Workspace-per-tenant is the sweet spot when the vendor supports the workspace primitive: it gets vendor-enforced isolation without the per-tenant-account onboarding tax.
What the platform still has to build¶
The workspace primitive is necessary but not sufficient. The 2026-05-14 source documents the operational machinery Instacart has to build around the vendor's workspace abstraction:
- Workspace provisioning automation — onboard a new retailer = create a workspace, configure sender identity, prime templates, allocate IPs.
- Per-tenant routing — the CRM Service maps each send request to the correct retailer's workspace.
- Template deployment across N workspaces — pushed via CI/CD from a metadata file rather than vendor-UI clickops.
- Cross-workspace metric aggregation — operational dashboards (Datadog) and business reporting (Snowflake) need to roll up per-workspace data into one view.
- IP-warming pipeline — vendor doesn't ramp on its own; platform automates it (see patterns/automated-ip-warming-with-deliverability-feedback).
- Vendor abstraction — see patterns/vendor-abstraction-service-layer — the platform deliberately hides vendor-specific behavior so it can swap providers later.
Caveats and tradeoffs¶
- Vendor-shaped scars. If the vendor's workspace model is weak (e.g. workspaces share rate limits, or workspace identity isn't really opaque), the boundary leaks. The platform inherits the vendor's boundary properties.
- Cross-tenant operations are awkward. A platform-admin view of all retailers' campaigns requires either vendor-side admin permissions or N parallel API calls.
- Quota cliffs. Vendors typically cap workspace count per account. Beyond the cap, the platform either pays for multiple vendor accounts or merges low-volume tenants.
- Vendor lock-in. Workspaces are non-portable; migrating off the vendor means re-creating workspaces on a new provider. This is exactly why patterns/vendor-abstraction-service-layer is paired with workspace-per-tenant.
Related shapes¶
- concepts/tenant-isolation — the parent concept; this is shape 7.

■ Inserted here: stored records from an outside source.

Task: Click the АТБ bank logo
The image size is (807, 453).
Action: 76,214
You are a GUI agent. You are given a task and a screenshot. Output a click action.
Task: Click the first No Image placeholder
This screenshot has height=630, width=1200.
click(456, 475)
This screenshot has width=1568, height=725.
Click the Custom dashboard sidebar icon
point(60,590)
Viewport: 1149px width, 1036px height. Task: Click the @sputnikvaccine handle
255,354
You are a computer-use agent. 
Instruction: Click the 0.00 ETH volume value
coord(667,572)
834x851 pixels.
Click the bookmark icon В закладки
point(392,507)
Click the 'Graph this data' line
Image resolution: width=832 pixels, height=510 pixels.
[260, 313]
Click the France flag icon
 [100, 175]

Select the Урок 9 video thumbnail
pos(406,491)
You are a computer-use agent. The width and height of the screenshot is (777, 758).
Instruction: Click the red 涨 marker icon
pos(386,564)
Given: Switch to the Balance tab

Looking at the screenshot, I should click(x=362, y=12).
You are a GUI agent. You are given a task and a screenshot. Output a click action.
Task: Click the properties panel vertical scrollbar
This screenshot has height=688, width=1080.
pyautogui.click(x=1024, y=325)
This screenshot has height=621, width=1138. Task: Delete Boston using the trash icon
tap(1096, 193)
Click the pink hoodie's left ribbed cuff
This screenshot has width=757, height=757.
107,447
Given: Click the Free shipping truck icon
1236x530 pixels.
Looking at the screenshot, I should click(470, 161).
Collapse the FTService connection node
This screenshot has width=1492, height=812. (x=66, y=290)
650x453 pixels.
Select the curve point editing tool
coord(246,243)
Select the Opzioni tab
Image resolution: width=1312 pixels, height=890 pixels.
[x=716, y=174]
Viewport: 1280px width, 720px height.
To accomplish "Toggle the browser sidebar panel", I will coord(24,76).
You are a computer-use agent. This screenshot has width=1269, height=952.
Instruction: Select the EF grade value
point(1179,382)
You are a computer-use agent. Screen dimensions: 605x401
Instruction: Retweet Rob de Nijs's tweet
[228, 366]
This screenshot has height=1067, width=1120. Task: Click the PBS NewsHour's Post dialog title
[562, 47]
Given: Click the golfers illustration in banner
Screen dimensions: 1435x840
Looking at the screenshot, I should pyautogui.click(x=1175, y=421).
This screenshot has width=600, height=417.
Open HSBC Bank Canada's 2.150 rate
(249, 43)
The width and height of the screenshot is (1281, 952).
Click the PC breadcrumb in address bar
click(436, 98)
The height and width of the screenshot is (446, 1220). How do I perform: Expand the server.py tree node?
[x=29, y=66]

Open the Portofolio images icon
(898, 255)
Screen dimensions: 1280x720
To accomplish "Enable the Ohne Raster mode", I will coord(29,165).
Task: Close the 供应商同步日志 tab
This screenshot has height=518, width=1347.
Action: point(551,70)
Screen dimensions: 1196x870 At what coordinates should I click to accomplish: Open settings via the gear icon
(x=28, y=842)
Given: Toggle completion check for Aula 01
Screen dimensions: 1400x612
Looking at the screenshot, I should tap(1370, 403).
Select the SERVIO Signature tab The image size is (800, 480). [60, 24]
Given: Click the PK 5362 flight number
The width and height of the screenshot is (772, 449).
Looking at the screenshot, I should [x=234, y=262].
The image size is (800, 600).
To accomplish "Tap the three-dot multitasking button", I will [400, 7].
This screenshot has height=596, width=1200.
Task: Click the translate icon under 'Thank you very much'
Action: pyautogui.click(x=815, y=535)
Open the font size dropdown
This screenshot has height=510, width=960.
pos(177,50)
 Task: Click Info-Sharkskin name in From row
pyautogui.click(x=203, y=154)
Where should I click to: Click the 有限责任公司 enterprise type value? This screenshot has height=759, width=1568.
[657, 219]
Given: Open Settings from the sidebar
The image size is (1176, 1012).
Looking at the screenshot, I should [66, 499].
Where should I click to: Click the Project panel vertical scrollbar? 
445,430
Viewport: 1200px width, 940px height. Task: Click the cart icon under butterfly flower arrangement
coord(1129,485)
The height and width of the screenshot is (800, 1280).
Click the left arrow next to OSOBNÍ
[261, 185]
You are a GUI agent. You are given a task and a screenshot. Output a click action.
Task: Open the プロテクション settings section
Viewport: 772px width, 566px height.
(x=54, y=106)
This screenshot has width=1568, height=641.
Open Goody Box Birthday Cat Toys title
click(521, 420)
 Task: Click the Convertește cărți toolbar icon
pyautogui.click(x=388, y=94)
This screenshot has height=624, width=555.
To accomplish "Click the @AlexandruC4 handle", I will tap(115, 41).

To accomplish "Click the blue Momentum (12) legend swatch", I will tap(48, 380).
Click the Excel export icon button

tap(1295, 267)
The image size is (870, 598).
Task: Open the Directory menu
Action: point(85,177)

- concepts/per-tenant-rate-limit — vendor-enforced per-workspace rate limits; pairs with this shape.
- concepts/blast-radius — workspace-level failure isolation is the dual of workspace-level data isolation.
- concepts/cluster-level-tenant-isolation — shape 6 on the same spectrum, where the boundary is an ECS cluster inside a shared AWS account.
Seen in¶
- sources/2026-05-14-instacart-scaling-personalized-marketing-for-multi-tenant-commerce-platforms — first wiki canonicalization. Per-retailer workspaces in the third-party marketing-automation provider for Storefront Pro's 350+ retailers.